_PASSAGE GIVEN_:
======
It was high water that brought recent attention to the lakes east of Cody — enough that a Newton Lakes Working Group was formed by members of the East Yellowstone chapter of Trout Unlimited and Cody Anglers Group. One by one issues have been addressed. First, it was communication, according to the working group chairman Larry Timchak.

“The working group has really improved the communication and coordination between anglers and in Wyoming Game and Fish,” Timchak said. “The Game and Fish folks have been very responsive, trying to address the kind of urgent needs out there with the high water, which is somewhat abated over the last month or two as water levels drop, but, it’s helped to help us focus and organize on what the priorities are.”

Timchak is also the vice president of the local Trout Unlimited chapter, as well as acting treasurer. The group opened up its purse strings this summer and forked out half of the $15,000 needed to build a new parking lot to improve access to the lakes; the flooded lake had swallowed the previous lot and structures, making trophy fishing in East Newton a real chore. The Park County Parks and Recreation Board put up the other half for the new lot.

West Newton is a “put and take” lake, allowing those fishing there to harvest fish for the frying pan. East Newton is a “catch and release” trophy fishery, especially popular with fly fishermen seeking the opportunity to pull in a monster.

Other issues at the lakes are also being attacked, including the invasive goldfish at West Newton.

“We removed over 250 adult goldfish. Unfortunately, they spawned again and there’s a bunch of juveniles in the lake,” Hochhalter said. “We’ll see what overwinter survival is for those young of the year goldfish, but we definitely ramped up our suppression efforts this year, and pulled a lot out.”
======
_DATASET ROWS_:
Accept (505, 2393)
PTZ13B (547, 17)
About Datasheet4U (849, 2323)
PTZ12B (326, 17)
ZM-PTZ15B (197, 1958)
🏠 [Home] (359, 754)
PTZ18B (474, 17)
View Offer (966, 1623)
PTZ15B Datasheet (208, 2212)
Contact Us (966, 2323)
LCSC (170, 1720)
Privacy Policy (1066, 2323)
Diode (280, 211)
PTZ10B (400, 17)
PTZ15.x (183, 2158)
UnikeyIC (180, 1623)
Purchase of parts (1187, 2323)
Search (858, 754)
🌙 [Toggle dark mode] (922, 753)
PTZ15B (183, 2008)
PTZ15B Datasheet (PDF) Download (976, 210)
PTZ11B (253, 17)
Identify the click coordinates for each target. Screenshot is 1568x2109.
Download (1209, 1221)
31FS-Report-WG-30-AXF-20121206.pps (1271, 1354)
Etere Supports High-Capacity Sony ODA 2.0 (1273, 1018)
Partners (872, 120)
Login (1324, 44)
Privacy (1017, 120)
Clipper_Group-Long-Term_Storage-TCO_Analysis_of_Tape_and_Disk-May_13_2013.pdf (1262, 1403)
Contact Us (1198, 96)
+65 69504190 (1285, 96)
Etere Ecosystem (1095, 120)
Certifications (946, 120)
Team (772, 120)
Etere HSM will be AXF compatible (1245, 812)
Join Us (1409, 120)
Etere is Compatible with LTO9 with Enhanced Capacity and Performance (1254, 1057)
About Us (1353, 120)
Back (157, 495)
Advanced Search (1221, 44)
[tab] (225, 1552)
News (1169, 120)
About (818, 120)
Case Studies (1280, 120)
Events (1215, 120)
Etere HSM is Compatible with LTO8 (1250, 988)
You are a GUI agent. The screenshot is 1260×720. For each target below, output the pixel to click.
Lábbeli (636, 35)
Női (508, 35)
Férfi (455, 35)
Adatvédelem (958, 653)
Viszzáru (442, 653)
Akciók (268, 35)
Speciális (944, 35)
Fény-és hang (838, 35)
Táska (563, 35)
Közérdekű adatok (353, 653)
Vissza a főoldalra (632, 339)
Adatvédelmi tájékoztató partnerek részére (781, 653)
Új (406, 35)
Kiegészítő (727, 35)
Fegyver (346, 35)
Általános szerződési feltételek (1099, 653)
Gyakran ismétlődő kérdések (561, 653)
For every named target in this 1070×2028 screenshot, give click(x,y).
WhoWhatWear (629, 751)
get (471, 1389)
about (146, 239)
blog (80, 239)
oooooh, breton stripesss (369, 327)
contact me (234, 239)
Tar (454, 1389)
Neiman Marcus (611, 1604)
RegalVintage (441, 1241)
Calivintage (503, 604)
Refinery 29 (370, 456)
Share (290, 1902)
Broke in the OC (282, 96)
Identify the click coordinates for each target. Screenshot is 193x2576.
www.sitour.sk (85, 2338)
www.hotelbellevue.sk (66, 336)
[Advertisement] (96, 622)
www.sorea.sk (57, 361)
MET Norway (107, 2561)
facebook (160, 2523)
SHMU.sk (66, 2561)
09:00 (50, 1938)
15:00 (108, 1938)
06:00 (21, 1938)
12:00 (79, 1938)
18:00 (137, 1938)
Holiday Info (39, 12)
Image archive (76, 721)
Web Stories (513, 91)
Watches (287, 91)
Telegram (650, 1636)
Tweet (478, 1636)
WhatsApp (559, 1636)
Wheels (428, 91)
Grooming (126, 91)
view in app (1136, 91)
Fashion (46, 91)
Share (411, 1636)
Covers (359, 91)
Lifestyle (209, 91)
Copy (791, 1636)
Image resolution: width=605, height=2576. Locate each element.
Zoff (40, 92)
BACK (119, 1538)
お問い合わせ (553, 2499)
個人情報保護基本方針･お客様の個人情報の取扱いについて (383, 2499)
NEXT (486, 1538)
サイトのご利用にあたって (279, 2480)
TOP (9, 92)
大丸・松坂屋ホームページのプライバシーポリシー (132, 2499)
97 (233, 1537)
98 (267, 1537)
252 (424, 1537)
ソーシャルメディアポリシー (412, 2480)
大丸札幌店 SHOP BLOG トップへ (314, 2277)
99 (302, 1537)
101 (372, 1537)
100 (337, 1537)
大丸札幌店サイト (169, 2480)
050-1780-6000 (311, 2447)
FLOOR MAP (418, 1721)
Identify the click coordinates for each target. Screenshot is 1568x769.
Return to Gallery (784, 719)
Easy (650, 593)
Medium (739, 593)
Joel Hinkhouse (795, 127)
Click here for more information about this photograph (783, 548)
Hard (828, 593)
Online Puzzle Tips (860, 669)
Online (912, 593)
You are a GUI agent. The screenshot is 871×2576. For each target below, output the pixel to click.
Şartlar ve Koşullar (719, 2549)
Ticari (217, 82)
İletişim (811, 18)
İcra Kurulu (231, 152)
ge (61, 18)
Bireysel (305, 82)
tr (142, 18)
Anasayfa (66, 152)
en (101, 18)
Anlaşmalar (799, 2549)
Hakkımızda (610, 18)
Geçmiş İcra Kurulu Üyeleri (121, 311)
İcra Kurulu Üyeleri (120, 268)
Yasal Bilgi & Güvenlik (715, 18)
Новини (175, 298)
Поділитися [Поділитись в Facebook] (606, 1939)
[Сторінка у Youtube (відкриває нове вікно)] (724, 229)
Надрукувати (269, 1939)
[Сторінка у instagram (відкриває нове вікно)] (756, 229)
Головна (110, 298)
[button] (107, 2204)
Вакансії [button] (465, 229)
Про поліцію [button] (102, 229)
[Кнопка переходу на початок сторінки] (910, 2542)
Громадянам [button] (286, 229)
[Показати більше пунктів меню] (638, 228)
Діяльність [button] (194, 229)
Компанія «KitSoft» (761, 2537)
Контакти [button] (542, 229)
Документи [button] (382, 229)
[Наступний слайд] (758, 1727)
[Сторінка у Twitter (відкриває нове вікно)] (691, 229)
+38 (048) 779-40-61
======
_PROBLEM DESCRIPTION_: Carry on the article about the Newton Lakes east of Cody, starting after its last sentence.

_TASK ANSWER_:
The vast majority of the goldfish were adults that weighed up to 2 pounds. The fish were illegally dumped in the lake, causing a situation that may eventually require the Game and Fish to kill all the fish in the lake and then restock it; the lake is stocked with Yellowstone cutthroat trout. A larger concern was that goldfish would move to East Newton, but work was done over the spring and summer to ensure the species couldn’t travel between the lakes while the water was high.

The parking lot is currently under construction and will be followed by the installation of a buck and rail fence.

“We’re going to get out there and get as many volunteers out as we can,” said working group member Robert Crooks. “We don’t have a date on it yet, but it’s going to be labor intensive.”

Slowing some progress, aquatic invasive species expert Alex LeCheminant — who’d done most of the work locating the spawning beds for the goldfish in West Newton — left the Game and Fish for a fisheries gig in Idaho. The department is currently looking for a replacement, Hochhalter said.